Collected data entries:

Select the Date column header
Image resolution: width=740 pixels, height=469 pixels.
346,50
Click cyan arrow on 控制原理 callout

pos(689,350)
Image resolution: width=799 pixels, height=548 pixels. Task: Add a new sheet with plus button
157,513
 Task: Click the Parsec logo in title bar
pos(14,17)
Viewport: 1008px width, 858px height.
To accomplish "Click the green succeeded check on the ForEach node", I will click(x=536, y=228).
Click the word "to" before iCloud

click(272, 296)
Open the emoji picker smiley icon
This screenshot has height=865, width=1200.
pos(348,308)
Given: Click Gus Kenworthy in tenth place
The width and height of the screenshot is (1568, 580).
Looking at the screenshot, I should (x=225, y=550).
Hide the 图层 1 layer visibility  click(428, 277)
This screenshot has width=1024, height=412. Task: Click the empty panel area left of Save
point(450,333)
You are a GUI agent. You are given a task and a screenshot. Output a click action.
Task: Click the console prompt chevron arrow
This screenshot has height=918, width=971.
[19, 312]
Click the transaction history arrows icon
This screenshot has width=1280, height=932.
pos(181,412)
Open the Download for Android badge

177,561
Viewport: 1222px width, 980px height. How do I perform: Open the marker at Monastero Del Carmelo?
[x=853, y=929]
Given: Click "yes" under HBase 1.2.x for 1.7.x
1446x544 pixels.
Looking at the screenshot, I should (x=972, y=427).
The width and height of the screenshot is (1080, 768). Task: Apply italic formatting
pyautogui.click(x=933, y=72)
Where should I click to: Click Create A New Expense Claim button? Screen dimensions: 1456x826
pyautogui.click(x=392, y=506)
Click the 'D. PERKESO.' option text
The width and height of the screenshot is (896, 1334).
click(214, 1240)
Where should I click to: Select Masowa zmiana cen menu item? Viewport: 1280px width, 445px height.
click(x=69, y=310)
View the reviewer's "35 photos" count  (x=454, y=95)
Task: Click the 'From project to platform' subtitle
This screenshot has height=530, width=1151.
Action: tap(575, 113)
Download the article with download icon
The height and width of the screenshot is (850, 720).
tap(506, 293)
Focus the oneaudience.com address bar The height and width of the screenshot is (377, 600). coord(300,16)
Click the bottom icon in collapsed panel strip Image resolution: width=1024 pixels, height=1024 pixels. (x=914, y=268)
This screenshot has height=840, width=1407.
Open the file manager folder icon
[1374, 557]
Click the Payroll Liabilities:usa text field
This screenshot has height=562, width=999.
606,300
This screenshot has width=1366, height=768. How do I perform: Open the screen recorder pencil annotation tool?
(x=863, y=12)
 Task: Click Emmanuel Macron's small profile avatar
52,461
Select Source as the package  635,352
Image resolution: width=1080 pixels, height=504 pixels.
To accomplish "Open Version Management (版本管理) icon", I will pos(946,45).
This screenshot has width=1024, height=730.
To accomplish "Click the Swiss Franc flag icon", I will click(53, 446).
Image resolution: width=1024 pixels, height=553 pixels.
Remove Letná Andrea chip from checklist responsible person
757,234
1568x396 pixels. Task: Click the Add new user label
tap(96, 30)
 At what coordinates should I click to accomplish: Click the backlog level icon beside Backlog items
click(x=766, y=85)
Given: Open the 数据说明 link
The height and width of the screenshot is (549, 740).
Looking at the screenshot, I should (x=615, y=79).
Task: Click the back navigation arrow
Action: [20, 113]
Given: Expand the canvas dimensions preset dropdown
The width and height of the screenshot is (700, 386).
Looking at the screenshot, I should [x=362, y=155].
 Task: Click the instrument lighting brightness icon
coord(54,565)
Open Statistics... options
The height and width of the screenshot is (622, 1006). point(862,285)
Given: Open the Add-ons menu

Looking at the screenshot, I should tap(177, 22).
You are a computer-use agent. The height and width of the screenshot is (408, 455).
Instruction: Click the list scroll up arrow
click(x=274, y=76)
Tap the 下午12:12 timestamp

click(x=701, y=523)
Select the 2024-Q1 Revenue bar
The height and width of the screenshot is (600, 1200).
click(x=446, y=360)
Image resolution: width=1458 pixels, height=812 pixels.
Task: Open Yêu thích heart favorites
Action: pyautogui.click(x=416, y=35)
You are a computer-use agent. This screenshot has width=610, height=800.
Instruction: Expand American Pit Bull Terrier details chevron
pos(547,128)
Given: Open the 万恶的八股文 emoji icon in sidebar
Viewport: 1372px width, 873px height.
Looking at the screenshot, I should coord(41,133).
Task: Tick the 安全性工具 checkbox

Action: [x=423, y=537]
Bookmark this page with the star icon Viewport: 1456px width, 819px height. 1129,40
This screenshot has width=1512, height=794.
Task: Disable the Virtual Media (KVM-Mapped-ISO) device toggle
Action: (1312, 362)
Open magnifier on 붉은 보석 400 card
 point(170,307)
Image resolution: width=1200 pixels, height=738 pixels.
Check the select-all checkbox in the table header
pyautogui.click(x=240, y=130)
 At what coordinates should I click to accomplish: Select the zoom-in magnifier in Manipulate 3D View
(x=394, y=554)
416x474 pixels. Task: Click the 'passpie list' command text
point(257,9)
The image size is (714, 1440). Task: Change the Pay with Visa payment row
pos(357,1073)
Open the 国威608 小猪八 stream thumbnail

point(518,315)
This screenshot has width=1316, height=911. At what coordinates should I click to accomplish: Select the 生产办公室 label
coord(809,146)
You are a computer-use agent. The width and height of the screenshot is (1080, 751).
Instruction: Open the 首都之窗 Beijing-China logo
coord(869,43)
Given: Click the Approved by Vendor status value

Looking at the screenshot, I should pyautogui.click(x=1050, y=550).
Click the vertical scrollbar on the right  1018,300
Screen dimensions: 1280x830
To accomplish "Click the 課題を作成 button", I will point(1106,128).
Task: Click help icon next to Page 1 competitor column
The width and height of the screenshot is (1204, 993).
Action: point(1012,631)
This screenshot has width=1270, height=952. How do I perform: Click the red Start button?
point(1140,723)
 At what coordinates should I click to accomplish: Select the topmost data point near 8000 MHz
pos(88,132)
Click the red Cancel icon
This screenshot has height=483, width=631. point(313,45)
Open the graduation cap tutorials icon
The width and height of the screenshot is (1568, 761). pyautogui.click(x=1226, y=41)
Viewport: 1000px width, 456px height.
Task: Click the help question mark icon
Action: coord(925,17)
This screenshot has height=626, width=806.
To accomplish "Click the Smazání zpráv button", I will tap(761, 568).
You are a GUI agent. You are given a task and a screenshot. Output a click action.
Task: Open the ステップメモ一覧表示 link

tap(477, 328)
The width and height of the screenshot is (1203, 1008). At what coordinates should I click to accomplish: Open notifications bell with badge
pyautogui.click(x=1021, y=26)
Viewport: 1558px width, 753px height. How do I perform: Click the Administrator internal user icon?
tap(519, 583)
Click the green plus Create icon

*Work request*
Using the records above, set down exactly the lines from the one with "1568x396 pixels. Task: Click" through the one with "Given: Expand the", inclusive, and nothing more.

*Written answer*
1568x396 pixels. Task: Click the Add new user label
tap(96, 30)
 At what coordinates should I click to accomplish: Click the backlog level icon beside Backlog items
click(x=766, y=85)
Given: Open the 数据说明 link
The height and width of the screenshot is (549, 740).
Looking at the screenshot, I should (x=615, y=79).
Task: Click the back navigation arrow
Action: [20, 113]
Given: Expand the canvas dimensions preset dropdown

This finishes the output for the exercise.